Mais il y a un aspect qui coince: l'engagement. Les joueurs ont en effet tendance à rapidement abandonner un jeu mobile pour un autre et sont réticents à payer des sommes importantes. Les entreprises ont donc développé des micro-transactions (pour recevoir un bonus, une vie supplémentaire...), mais il existe un autre moyen de déchaîner les foules...

3. Le succès de l'e-sport

Tant que vous ne l'avez pas vu de vos yeux, c'est difficile d'y croire. Mais les compétitions de jeux vidéos entraînent vraiment un engouement extraordinaire... avec de l'argent à la clé. C'est comme un match de sport traditionnel. Les spectateurs crient et applaudissent. Les commentateurs s'égosillent quand les joueurs réalisent des mouvements impressionnants. Et à distance, des milliers de personnes se postent derrière leur écran.

Le chiffre d'affaires de l'e-sport a quadruplé entre 2013 et 2016. D'après Newzoo, il devrait atteindre 696 millions de dollars en 2017 et 1,5 milliard dès 2020. Les dépenses publicitaires, les sponsorings et les droits de diffusion connaissent la même progression et devraient s'élever à 517 millions de dollars cette année. Les prévisions sont exponentielles.

118.239 €
Adil Benrlitom est le joueur belge le mieux payé. En jouant au jeu Counter Strike, il a gagné 118.239,11 dollars en 2016.
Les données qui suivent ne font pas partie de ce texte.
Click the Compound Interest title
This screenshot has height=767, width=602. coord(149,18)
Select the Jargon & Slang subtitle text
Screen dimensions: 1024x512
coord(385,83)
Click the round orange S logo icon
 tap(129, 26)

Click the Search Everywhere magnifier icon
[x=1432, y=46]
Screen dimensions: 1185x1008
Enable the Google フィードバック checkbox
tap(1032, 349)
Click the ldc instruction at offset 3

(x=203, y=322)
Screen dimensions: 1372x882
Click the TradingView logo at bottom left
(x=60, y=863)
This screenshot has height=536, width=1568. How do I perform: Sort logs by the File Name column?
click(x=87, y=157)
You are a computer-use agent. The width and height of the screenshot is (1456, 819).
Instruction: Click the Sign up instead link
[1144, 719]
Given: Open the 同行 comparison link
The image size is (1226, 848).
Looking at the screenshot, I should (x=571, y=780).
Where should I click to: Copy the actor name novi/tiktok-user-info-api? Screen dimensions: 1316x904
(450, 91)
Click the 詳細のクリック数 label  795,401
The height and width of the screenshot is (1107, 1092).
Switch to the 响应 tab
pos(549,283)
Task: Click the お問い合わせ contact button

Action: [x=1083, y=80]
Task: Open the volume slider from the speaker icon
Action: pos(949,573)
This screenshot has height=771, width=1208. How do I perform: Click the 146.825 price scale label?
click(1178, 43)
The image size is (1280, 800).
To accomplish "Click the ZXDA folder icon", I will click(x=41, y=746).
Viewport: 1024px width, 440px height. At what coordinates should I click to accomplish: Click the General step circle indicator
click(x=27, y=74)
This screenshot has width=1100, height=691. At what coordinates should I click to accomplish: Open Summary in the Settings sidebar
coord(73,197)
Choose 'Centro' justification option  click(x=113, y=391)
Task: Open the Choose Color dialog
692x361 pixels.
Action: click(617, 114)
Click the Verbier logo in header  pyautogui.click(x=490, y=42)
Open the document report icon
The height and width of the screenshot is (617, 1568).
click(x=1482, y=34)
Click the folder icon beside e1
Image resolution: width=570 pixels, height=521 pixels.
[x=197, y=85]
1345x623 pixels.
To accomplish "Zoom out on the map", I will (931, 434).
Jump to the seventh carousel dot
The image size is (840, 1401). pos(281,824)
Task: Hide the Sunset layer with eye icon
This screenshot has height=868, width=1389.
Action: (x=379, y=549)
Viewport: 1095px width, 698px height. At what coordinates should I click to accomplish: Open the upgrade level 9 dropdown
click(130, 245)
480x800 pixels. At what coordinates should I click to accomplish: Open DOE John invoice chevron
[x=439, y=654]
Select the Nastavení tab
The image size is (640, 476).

Le nombre de spectateurs aussi devrait augmenter d'environ 20% par an au cours de prochaines années. En 2016, la plus large plateforme qui diffuse ces compétitions, Twitch (qui a été rachetée par Amazon en 2014), a accueilli 185 millions d'utilisateurs, soit davantage que Netflix (93 millions) ou que HBO (134 millions). Deux géants américains de la télévision, Time Warner et ESPN, ont également flairé le succès de l'e-sport et ont déjà diffusé des compétitions sur leurs chaînes. Coca-Cola, Red Bull, Pizza Hut et bien d'autres entreprises ont déjà vu l'opportunité de toucher un public jeune, connecté, et moins réceptif à la publicité traditionnelle. Peut-être qu'en fin de compte, ça vaut la peine de passer au-delà de vos a priori.